WORK ORDER: When a line of the entries contains the word "each", report that line.

Source records
-*-*-

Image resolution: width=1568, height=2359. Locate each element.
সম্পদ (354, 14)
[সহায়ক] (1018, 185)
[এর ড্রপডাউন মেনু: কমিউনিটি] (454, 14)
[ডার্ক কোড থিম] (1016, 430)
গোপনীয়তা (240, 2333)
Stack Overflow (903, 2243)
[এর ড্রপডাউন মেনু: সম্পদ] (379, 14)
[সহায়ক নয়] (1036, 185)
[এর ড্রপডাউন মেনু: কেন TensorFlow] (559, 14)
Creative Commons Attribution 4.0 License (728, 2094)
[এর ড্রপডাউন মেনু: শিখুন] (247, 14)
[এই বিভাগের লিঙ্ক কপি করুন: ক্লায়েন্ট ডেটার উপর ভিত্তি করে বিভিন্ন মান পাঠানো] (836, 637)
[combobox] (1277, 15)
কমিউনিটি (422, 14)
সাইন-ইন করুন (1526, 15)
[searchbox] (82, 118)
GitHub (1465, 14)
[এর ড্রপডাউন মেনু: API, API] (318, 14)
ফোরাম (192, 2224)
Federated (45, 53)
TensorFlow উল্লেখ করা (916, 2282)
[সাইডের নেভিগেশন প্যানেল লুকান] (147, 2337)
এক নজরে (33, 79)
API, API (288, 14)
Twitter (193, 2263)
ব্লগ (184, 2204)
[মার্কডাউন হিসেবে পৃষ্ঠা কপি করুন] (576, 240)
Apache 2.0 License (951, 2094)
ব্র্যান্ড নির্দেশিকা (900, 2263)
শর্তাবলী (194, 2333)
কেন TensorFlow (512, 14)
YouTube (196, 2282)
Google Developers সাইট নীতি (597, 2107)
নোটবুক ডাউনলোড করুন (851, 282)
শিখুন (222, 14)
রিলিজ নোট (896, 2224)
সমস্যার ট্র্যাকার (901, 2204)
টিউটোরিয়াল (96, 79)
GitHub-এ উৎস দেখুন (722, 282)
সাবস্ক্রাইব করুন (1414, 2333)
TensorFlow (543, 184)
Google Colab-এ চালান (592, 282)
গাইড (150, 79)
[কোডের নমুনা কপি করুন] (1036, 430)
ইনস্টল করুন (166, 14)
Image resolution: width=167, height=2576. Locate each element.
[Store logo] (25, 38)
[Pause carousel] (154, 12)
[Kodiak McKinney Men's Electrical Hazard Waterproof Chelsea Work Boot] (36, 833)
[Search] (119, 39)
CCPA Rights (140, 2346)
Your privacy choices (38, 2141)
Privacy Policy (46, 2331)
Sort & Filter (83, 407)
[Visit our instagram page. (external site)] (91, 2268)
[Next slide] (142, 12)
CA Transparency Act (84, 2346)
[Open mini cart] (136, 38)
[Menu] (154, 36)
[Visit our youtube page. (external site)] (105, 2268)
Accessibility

-*-*-

RESPONSE BOX:
Image resolution: width=1568, height=2359. Locate each element.
Image resolution: width=167, height=2576. Locate each element.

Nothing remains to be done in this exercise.